[[ EXTRACTED TEXT open ]]
Tuesday, December 29, 2009

Visibily Enhanced

Why can't I make a lasting contribution to the world like this? Oh, yeah, I'm surfing the web all day goofing off. I knew it was something.



TOKYO (AFP) – First came see-through frogs. Now Japanese researchers have succeeded in producing goldfish whose beating hearts can be seen through translucent scales and skin.

Wow. When I was a kid I was impressed by the Visible Woman when I should have been breeding goldfish. That would have been right up my alley, always liked genetic research. Hmm... a clear cat. Someone would pay millions...

Ten Most Blasphemous Fauxarris

It's the end of the year and top ten lists are popping up everywhere, but do take a moment to check out Jalopnik's compilation of the Ferrari masquerade ball. As much as I covet a Daytona Spyder, I've never had the urge to convert my Vette over to a Miami Vice kit. My favorite feature of this article is the Enzo Ferrari Anger Level.


Monday, December 28, 2009

Sickos!!!!



Turtles! They hurt turtles!!! Oh, it's illegal to kill cats or dogs, but not farm animals? I can't imagine the outcry if they killed some horses. Turtles should be a felony. Where are our heroes on the half-shell when you need them for a little revenge? Does Philly* have a signal for Gamera?

*Is it any wonder Michael Vick found a home here??

Everything I Needed to Know About Marriage...



I learned on summer break from Junior High....

Well, specifically, from all the game shows I used to watch on TV.
[[ EXTRACTED TEXT closed ]]
[[ DATASET CONTENT open ]]
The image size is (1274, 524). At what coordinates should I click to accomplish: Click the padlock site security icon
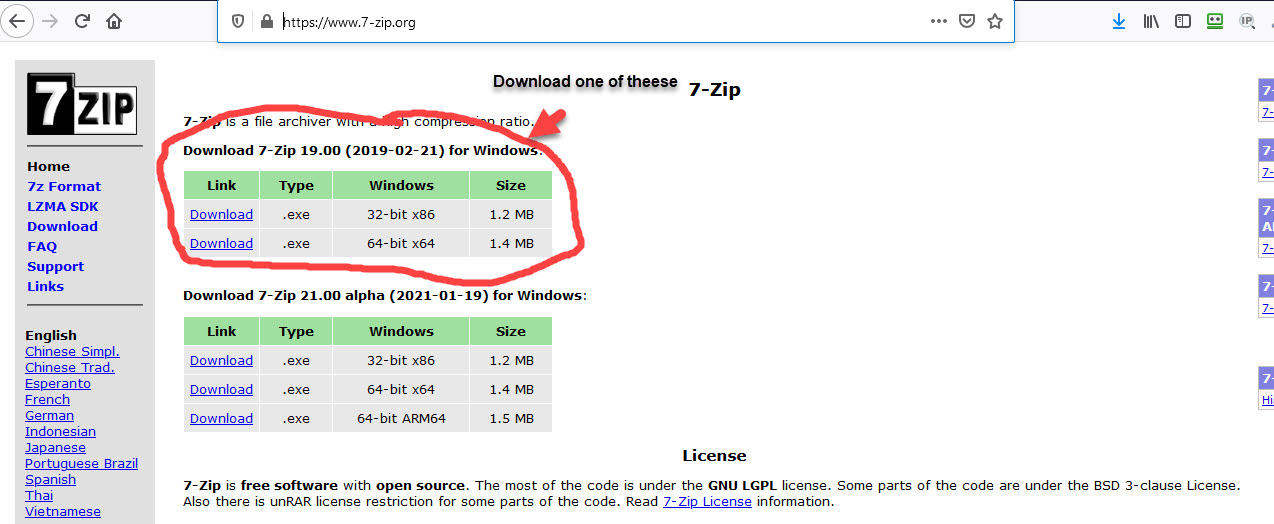266,21
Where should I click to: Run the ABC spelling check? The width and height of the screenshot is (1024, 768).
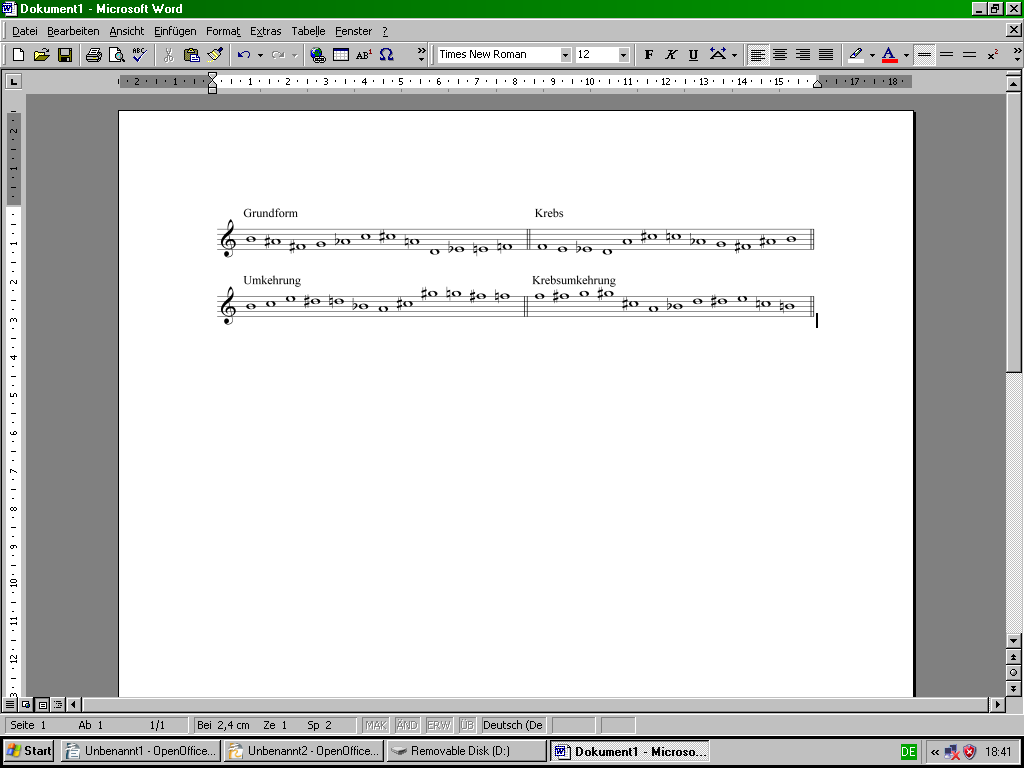click(139, 55)
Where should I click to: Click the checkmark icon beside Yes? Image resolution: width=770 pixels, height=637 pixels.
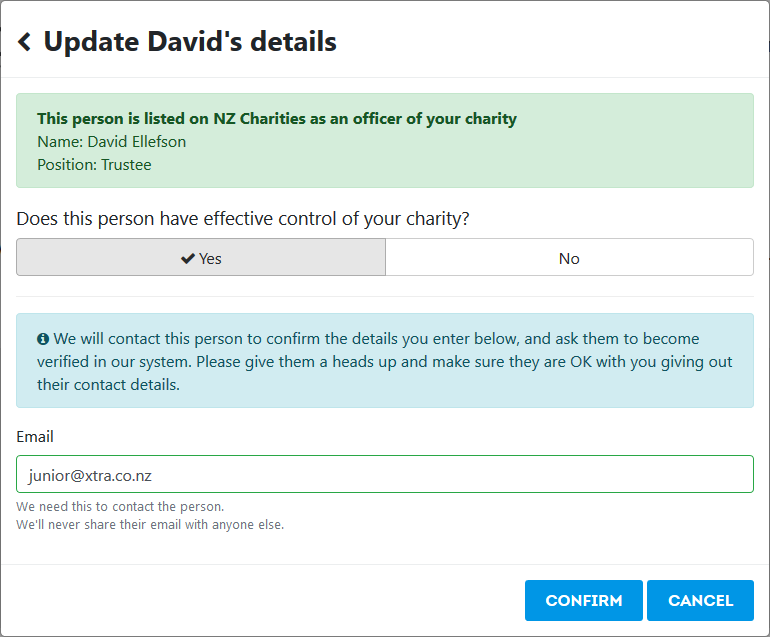(x=188, y=258)
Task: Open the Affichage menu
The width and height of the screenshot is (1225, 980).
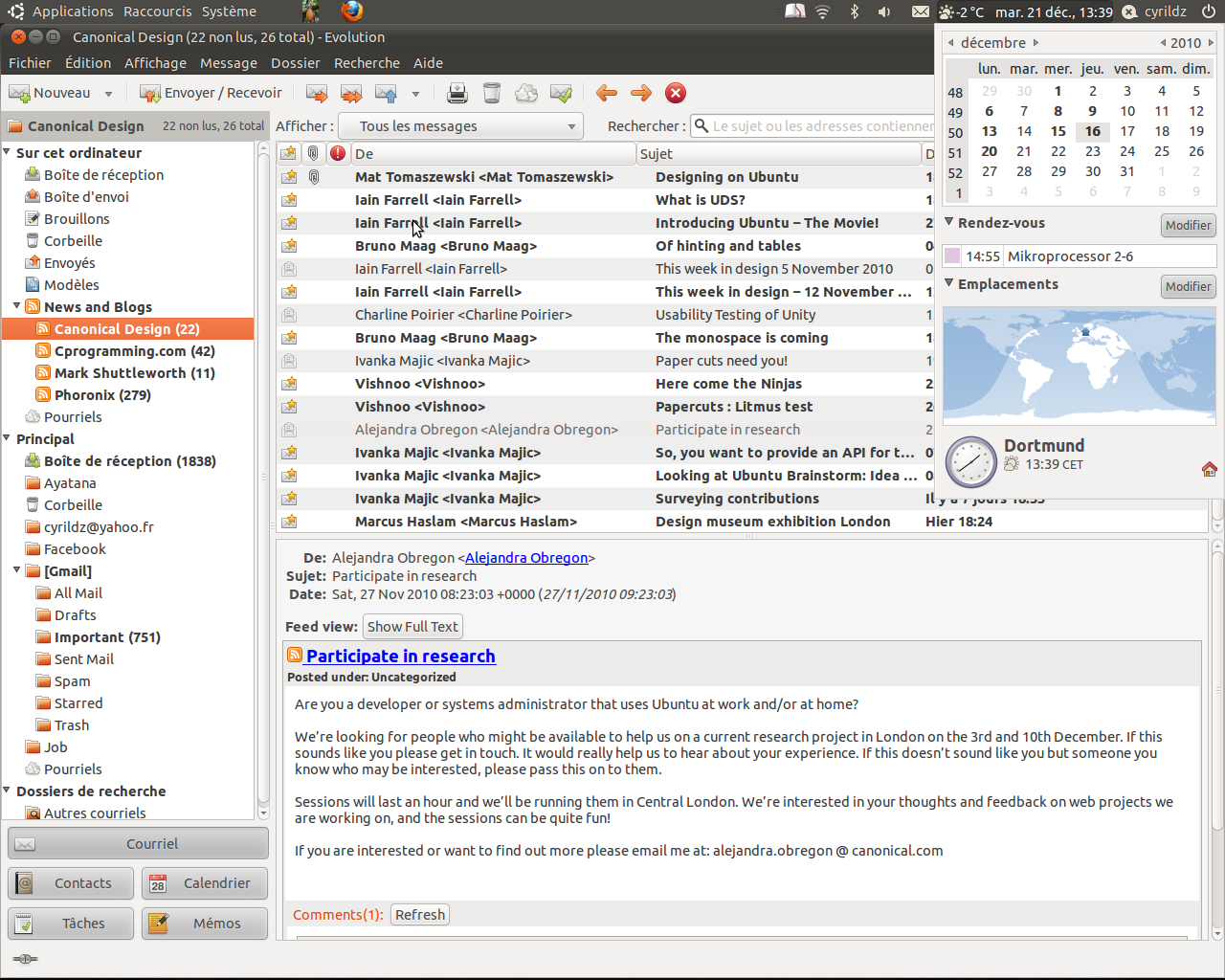Action: 155,63
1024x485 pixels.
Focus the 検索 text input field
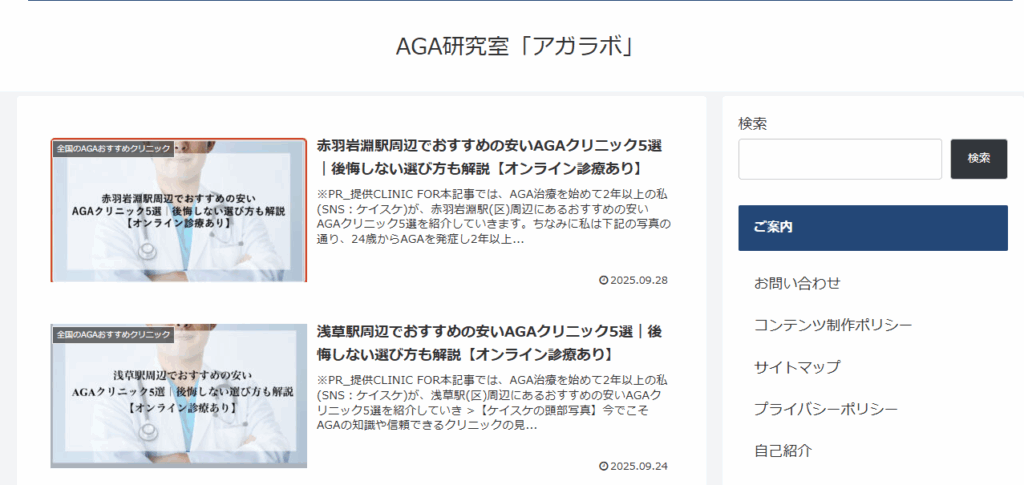click(x=840, y=159)
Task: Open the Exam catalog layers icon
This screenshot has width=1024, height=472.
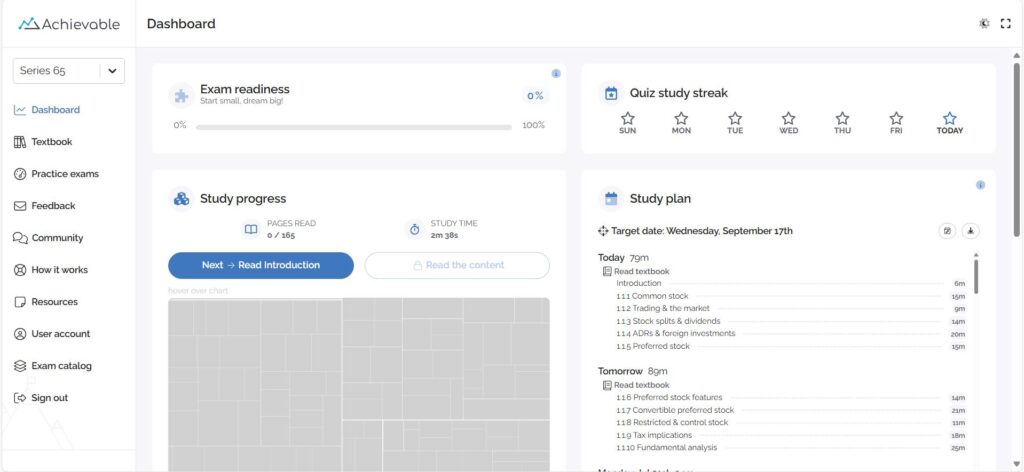Action: tap(20, 366)

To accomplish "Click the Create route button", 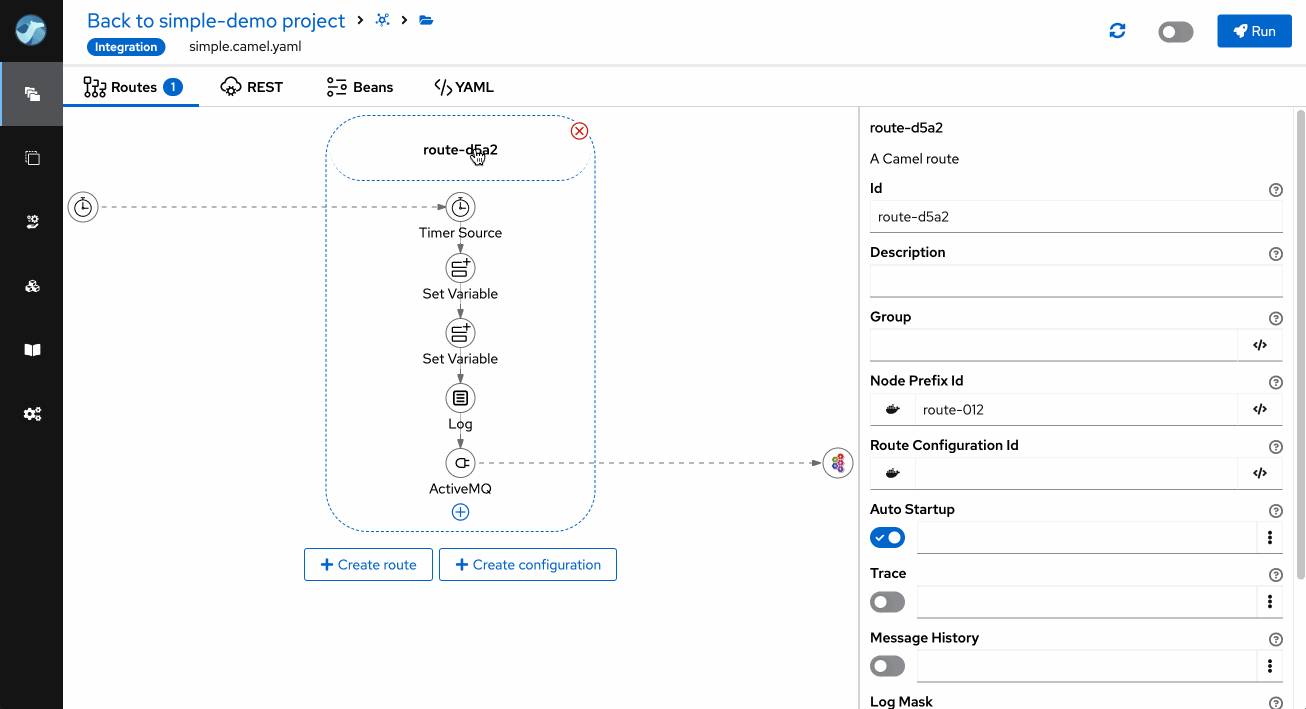I will [x=368, y=565].
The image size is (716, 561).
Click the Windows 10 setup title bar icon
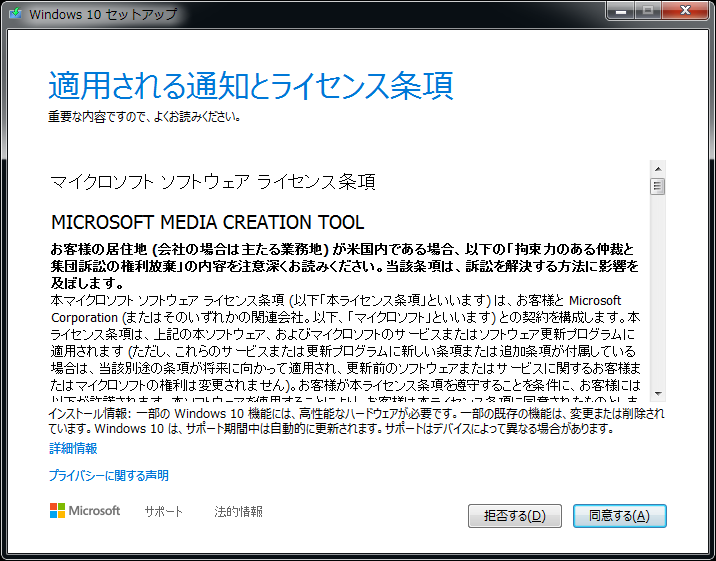[x=16, y=14]
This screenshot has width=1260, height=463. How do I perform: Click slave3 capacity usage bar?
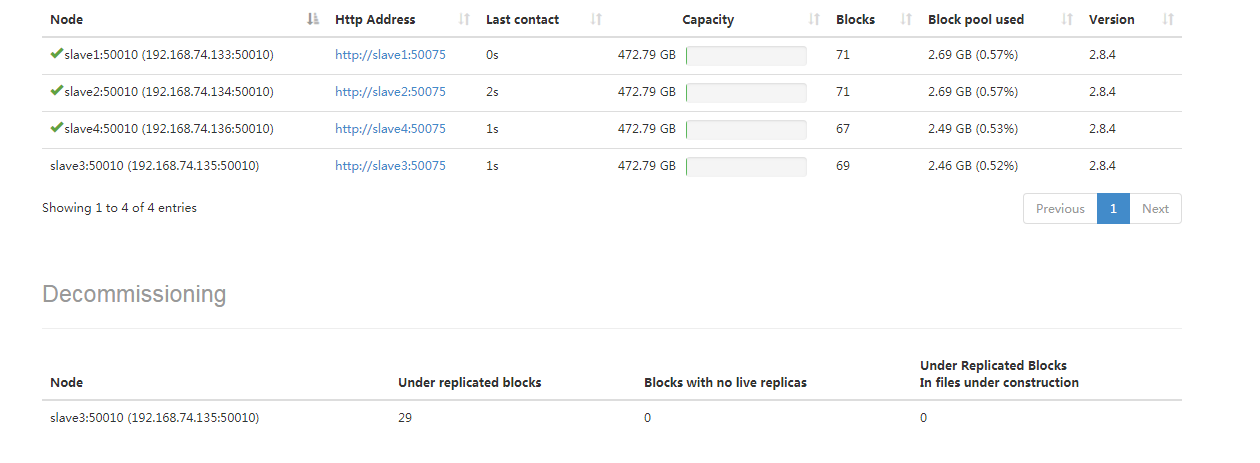746,166
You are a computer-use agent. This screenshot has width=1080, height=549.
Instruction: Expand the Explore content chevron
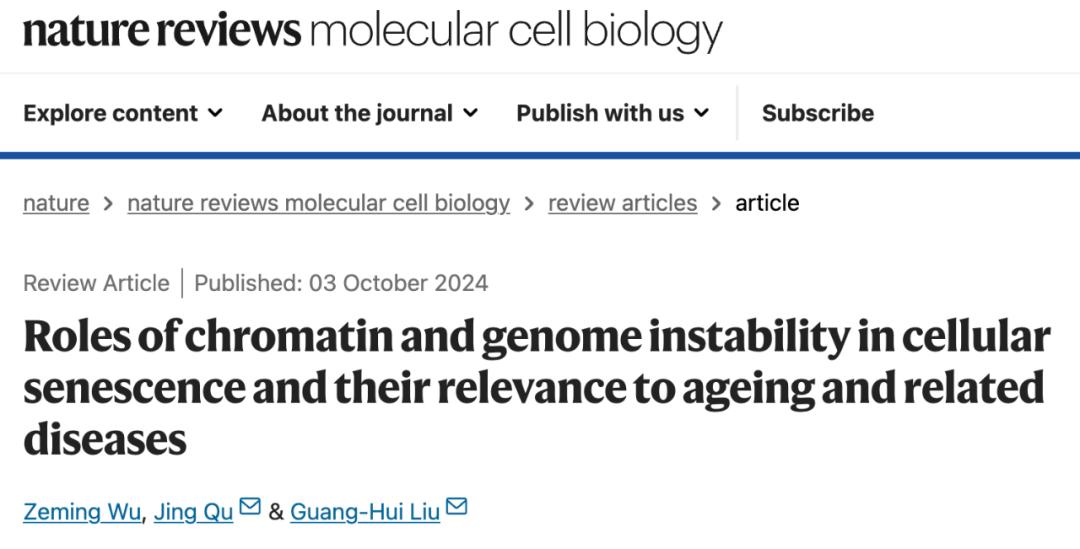pyautogui.click(x=215, y=113)
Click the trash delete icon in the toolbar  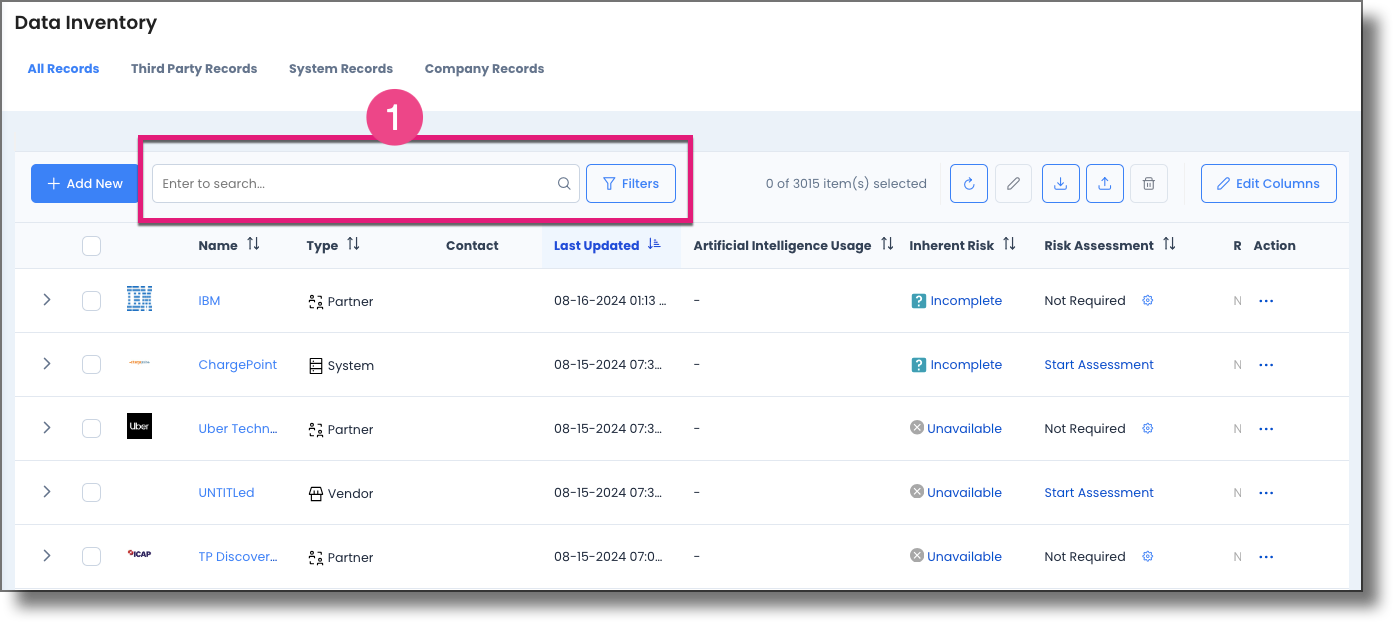[1148, 183]
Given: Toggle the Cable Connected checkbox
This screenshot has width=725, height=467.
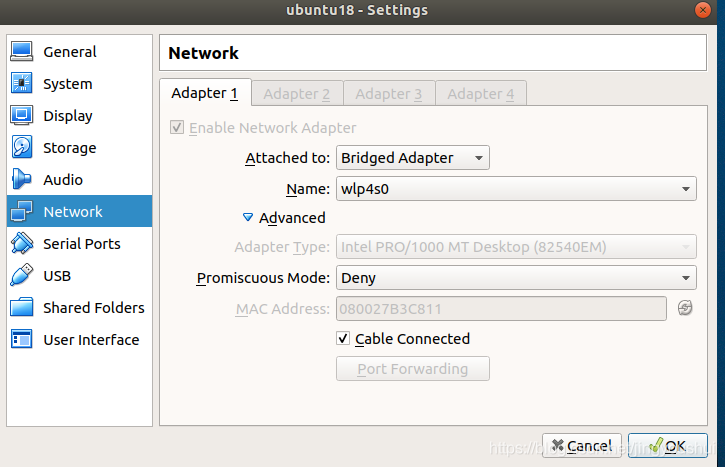Looking at the screenshot, I should click(344, 339).
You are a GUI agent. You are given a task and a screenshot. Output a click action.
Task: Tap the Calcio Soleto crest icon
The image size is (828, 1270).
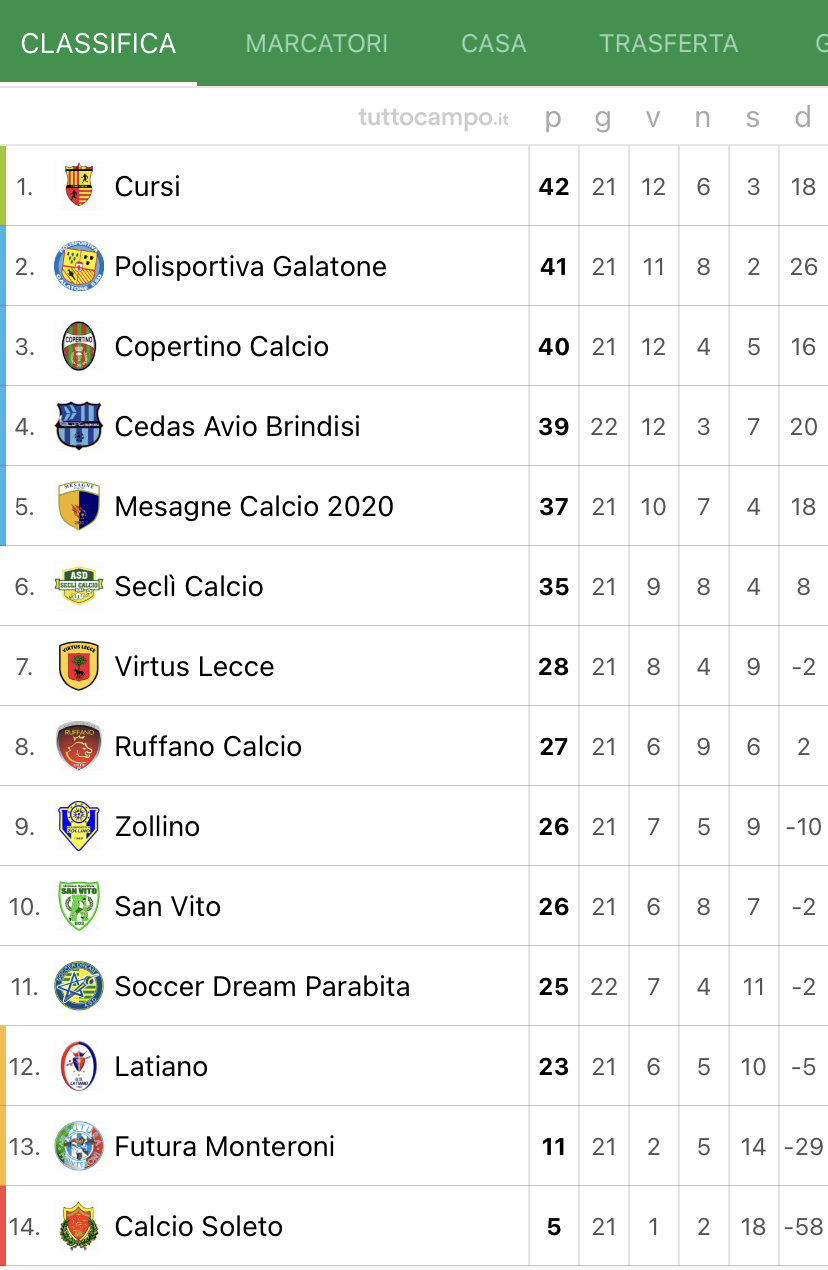[79, 1226]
[[ DATASET CONTENT closed ]]
• **EXERCISE**:
Reproduce the stretch of the blog posts from "Monday, December 28, 2009" through "signal for Gamera?", word for word.

• **SOLUTION TO THIS EXERCISE**:
Monday, December 28, 2009

Sickos!!!!



Turtles! They hurt turtles!!! Oh, it's illegal to kill cats or dogs, but not farm animals? I can't imagine the outcry if they killed some horses. Turtles should be a felony. Where are our heroes on the half-shell when you need them for a little revenge? Does Philly* have a signal for Gamera?